The Price of Subversion is Irrelevancy

We have seen the subversion of all of culture. The visual arts are gone. Modern architecture looks absolutely horrible. Classical music was brought down. Even popular music has turned to shit. Nobody cares about novels anymore, and the last time movies made a serious splash was over 20 years ago. Similarly, the value of education is dropping off a cliff. Academic research more often than not gets laughed at, and trust in our political system is at an all-time low. It’s quite funny how all of this turned out, and I do not think that this is quite how it was intended.

The reason why certain groups tried to weasel their way into culture, education, or politics was so that they can benefit from reputation, and everything that comes with it, such as power and easy money. Someone may get green with envy when listening to Beethoven, so the march through the institutions begins and at its end you break a centuries’ old chain of masters training the next batch of hopefuls. No longer is there a genuine master in front of you, but a guy like Arnold Schoenberg, whose music was described as “degenerate” by some of his contemporaries. Yet, Schoenberg enjoyed the support from academia and journalism, so the unwashed masses were told that they only had to get used to atonal music and eventually even the postman would whistle those compositions. This did not happen, just as we did not end up finding modern architecture beautiful. People still listen to Beethoven, though.

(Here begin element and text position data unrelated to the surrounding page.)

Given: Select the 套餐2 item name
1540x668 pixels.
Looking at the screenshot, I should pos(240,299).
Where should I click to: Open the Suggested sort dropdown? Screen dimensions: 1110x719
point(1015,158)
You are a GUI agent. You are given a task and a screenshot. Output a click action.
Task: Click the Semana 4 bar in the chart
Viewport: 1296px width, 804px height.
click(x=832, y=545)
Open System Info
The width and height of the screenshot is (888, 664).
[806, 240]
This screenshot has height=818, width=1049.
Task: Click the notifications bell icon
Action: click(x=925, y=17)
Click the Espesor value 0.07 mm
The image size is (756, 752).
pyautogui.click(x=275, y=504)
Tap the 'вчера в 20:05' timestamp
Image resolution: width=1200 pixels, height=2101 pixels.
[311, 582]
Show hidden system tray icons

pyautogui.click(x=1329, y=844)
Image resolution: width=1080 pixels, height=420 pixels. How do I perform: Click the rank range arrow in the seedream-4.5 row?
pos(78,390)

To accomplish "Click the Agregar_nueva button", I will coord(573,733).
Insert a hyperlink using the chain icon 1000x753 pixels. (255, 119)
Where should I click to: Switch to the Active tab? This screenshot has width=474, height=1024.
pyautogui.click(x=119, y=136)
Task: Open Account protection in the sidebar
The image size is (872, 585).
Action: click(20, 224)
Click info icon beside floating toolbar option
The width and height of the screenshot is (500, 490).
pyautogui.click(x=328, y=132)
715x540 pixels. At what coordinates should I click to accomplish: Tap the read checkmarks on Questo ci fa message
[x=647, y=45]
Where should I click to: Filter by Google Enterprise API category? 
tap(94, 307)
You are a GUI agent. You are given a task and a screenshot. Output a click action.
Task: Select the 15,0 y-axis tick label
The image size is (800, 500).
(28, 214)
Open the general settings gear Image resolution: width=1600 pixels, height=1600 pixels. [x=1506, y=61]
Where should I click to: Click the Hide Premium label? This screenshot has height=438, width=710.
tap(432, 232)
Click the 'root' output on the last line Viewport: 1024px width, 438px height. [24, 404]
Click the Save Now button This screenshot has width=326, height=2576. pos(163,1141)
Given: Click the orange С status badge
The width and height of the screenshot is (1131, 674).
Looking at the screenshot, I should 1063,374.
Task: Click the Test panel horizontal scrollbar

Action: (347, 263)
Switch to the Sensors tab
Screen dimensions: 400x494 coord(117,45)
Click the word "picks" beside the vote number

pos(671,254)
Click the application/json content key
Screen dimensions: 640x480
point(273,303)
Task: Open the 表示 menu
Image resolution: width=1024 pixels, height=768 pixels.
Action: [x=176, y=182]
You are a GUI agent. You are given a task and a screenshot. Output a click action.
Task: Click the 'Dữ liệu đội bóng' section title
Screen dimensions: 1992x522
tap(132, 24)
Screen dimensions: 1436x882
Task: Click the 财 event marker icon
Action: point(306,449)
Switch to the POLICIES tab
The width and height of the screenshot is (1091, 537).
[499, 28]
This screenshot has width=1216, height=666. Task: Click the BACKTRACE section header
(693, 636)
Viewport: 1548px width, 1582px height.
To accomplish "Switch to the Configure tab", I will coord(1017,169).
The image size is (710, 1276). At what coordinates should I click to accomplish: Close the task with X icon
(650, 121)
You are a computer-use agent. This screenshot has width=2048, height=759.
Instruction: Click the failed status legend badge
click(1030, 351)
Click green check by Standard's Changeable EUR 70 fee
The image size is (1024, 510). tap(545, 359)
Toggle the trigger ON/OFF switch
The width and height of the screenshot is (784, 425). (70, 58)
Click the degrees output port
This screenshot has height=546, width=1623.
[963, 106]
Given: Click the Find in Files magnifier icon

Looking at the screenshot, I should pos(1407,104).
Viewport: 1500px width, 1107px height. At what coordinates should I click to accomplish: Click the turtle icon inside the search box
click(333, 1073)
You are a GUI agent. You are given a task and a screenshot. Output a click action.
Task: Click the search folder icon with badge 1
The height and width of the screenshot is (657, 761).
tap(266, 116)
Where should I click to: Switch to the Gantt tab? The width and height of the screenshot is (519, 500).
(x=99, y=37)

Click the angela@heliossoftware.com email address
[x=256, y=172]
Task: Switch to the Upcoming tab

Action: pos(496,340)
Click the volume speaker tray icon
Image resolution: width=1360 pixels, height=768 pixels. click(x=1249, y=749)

The original idea was to simply wear the old institutions like some kind of skin suit. Put a some corrupt politician in power, and the gravitas of his position was supposed to dignify him. Yet, a crook remains a crook, even if you make him president. Joe Brandon and his son Hunter are perfect examples. I think it is quite obvious that our institutions, which can only properly function in a high-trust society, do not have the resilience to withstand a concerted effort of infiltration. Once an institution has been taken over, it will inevitably fall down. In that way, you could argue that there is a corrective force in institutional credibility. There may be a time-delay but sooner or later, perception will catch up to reality, and we are currently right in the middle of this.

I wonder if one could even come up with some kind of law of institutional corruption. I would have to look much more into this, but I have a hunch that no institution can survive corruption for more than two generations. After half a generation, people already start to catch on, but after two generation there is some critical mass, and in the third generation, the pendulum may start to swing back. Now this sounds almost like the “fourth turning”, but there is probably something to it. On a more positive note, and this is also in line with the fourth-turning theory, there is the chance for rebirth after collapse. Yet, this rebirth may happen elsewhere, or in a different form. The way I see it, the United States are on a rapid decline with regards to “soft power”. Hollywood is downright insignificant nowadays. The Oscar awards, for instance, used to be big event. Today, they are a joke. Hollywood, lead the way!